Streaming enhancements for dumping
While investigating workarounds for https://github.com/jruby/jruby/issues/6265 I realized that all dumping for e.g. to_json is done first to an in-memory buffer (always a Ruby String) even when given an IO object to which the json should be written. This applies to all three implementations: the pure-Ruby version, the C version, and the Java version.
This could obviously be more efficient if the json appends were writes directly to the given IO, or if it were possible to provide a String-like object that receives the appends. A rework of the generator subsystem would be necessary to pass any provided IO or String-like through the various dump methods.
This would have several benefits:
- No intermediate String to hold the entirety of the dumped json.

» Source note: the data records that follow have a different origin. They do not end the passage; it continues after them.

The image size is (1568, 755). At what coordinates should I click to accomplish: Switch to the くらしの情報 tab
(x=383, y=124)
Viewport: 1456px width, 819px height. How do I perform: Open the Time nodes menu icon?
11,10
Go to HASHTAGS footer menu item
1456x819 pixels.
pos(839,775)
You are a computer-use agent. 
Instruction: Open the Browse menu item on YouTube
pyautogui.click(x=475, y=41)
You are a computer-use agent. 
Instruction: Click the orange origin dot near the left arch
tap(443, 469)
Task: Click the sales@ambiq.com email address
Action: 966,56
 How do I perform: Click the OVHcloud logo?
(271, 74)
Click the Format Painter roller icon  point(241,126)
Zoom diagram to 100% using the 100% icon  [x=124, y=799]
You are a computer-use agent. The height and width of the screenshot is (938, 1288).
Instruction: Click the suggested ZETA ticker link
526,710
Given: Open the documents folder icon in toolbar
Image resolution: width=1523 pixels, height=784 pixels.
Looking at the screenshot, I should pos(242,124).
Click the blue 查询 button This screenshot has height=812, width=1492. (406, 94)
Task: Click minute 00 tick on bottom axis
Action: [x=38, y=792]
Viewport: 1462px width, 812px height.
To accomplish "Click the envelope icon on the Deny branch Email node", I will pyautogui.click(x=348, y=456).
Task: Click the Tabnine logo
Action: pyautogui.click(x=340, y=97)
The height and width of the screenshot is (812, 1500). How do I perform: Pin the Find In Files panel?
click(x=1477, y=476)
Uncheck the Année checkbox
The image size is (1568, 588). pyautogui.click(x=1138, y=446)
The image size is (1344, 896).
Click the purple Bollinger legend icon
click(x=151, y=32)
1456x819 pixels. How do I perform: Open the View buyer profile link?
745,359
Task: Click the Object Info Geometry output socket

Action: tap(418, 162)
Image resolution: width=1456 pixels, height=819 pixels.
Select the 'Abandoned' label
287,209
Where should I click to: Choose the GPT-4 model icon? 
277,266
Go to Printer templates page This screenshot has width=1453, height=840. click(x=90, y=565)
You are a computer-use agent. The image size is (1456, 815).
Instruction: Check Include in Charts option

- No intermediate Strings for components of a dumped collection; Array and Hash currently dump each element or pair to a separate String and then append that String to the result buffer.
- Reduced allocation, copying, and GC overhead when dumping directly to IO.
- Potential to provide IO-like or String-like receivers of the dumped json, allowing for a workaround to the Java 2GB array limitation (https://github.com/jruby/jruby/issues/6265).
I'm hoping to attempt this for at least the Java and Ruby versions of the generator, but I may need help making the same change in the C extension. If others are interested in helping with any of these implementations, it would be greatly appreciated.